Give only the number of lines in the records that contain the word "tunein".

---------- DATA SHOWN ----------

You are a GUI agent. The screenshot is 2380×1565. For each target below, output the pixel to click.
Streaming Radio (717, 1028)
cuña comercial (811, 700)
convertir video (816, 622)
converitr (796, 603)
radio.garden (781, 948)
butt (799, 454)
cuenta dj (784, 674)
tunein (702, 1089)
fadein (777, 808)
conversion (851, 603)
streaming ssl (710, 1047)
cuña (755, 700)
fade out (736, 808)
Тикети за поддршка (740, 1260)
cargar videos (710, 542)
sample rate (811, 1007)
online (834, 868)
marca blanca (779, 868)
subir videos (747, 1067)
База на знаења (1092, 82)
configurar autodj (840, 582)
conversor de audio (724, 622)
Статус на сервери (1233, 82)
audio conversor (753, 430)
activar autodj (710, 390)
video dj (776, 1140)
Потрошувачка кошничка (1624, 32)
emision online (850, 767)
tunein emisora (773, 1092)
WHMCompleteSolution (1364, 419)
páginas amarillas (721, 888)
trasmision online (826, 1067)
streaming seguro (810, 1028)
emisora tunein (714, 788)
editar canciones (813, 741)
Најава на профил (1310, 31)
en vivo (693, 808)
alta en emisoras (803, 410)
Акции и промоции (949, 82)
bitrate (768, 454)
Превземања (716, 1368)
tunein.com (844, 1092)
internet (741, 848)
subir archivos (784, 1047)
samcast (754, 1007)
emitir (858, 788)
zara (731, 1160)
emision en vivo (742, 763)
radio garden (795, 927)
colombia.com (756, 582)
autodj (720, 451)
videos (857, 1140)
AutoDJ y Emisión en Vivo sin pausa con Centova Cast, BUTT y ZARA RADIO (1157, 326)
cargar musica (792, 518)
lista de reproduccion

----------

SOLUTION> 4